政党と軍部が連携した挙国一致内閣を求めた政友会久原派

基本的事実として、岡本の五月雨さみだれ演説が政友会内部からの造反行為であった以上、帝人事件の背景として政界との関連性は除外できない。もともと武藤ら『時事新報』が支持していたのは、政友会元幹事長の久原を中心とする親軍的な大同団結運動であり、政民両党主流派による政策協定中心の政民連携運動には批判的な論調をとっていた(松浦正孝『財界の政治経済史』)。

この時期、久原房之助くはらふさのすけは、政党と軍部が連携した強力な挙国一致内閣樹立を求めていた。政友会久原派は党内で第3位の勢力にあったが、1934年4月以降、政民連携運動から離れていく(佐々木隆「挙国一致内閣期の政党」)。久原にすれば、総裁派主導で政民連携運動が進展し、鈴木内閣が成立することは決して望ましいことではなかったからである。

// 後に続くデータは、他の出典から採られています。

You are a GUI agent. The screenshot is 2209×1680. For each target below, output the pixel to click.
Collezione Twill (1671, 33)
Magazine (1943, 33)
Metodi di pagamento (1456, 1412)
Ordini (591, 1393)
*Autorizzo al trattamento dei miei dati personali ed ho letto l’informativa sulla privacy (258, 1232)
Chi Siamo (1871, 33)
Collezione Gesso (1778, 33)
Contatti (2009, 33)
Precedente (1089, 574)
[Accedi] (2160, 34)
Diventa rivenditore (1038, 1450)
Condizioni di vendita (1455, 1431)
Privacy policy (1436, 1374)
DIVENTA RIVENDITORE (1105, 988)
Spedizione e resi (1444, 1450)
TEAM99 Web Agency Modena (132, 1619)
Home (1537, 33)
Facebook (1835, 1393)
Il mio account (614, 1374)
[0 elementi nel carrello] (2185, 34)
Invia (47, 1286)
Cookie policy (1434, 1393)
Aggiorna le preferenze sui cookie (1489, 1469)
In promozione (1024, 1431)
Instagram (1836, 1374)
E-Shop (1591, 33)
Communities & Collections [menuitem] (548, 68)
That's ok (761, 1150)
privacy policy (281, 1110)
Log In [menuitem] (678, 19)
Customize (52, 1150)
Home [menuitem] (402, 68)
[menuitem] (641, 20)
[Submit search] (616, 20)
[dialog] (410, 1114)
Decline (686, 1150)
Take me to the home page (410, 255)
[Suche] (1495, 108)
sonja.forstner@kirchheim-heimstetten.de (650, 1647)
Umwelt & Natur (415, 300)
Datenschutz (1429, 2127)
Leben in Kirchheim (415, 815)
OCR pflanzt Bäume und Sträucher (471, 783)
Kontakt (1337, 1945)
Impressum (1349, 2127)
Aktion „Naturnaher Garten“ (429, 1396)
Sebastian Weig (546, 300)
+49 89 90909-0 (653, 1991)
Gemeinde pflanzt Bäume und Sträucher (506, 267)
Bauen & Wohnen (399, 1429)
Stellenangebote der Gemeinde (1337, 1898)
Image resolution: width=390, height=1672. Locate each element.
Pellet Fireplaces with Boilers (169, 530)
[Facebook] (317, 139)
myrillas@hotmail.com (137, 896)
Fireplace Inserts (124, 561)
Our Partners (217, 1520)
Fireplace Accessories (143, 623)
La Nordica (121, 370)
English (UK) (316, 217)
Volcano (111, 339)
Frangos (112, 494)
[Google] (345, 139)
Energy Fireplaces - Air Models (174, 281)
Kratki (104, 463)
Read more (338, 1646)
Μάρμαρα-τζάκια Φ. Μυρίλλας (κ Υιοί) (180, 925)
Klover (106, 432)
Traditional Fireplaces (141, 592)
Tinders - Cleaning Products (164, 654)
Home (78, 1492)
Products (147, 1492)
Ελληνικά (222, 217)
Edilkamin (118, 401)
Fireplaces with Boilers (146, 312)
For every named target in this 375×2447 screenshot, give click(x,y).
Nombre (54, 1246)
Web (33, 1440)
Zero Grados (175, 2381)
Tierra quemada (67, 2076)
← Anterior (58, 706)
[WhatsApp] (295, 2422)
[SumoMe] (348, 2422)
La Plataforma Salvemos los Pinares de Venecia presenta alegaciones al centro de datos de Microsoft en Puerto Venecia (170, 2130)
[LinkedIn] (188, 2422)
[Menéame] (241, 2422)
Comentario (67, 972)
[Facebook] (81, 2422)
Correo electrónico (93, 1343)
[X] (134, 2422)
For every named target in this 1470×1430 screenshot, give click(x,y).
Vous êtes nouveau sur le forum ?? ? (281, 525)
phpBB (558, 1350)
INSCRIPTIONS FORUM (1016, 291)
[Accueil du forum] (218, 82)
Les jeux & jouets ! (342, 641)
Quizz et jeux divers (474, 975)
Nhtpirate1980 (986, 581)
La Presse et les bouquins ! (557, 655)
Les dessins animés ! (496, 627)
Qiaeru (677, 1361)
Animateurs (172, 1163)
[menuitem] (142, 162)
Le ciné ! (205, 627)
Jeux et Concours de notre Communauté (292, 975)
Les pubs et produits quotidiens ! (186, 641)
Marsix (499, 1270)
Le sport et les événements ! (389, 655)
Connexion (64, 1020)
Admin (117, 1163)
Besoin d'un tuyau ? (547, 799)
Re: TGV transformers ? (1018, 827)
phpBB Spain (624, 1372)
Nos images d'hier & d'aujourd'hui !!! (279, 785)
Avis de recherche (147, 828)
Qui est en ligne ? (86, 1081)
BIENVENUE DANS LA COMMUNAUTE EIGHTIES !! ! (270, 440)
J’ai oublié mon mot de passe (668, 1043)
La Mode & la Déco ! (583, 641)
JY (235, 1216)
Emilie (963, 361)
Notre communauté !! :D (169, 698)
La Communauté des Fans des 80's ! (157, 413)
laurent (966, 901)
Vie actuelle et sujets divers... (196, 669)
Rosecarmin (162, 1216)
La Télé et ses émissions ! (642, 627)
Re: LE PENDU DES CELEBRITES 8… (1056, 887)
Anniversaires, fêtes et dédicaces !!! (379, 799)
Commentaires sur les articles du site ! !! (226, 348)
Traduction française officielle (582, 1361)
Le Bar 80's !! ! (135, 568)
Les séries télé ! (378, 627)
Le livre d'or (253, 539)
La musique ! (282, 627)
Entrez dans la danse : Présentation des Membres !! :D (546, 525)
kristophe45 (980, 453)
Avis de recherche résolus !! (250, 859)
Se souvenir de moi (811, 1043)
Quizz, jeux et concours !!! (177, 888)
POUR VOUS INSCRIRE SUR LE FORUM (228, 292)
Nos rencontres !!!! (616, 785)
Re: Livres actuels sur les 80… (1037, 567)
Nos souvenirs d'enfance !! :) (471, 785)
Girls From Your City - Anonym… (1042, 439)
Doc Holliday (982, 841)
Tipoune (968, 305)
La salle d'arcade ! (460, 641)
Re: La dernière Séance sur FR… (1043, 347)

検察当局による帝人事件捜査は東京地方裁判所検事正・宮城長五郎宛の三つの告発状をもとに開始される。告発人の一人である中井松五郎には武藤山治の妻と親しい内妻がいた(大島太郎「帝人事件」)。のちの公判で、中井は自分自身に法律知識がまったくなく、大沼末吉弁護士に相談のうえで告発状を作成したことを認めている。

検察に出された告発状は、久原派が仕組んだものか

大沼は政友会久原派の代議士だった津雲国利つくもくにとし(1934年2月16日、党紀紊乱びんらんにより除名処分)と非常に懇意であった。帝人事件前後に行われた鈴木喜三郎や望月圭介への告発、それ以前の小泉策太郎に対する鉄道横領疑惑の告発はすべて大沼によるものであった(菅谷幸浩『昭和戦前期の政治と国家像』)。以上のことから、帝人事件の背後には久原派による政民連携運動への妨害工作が見え隠れする。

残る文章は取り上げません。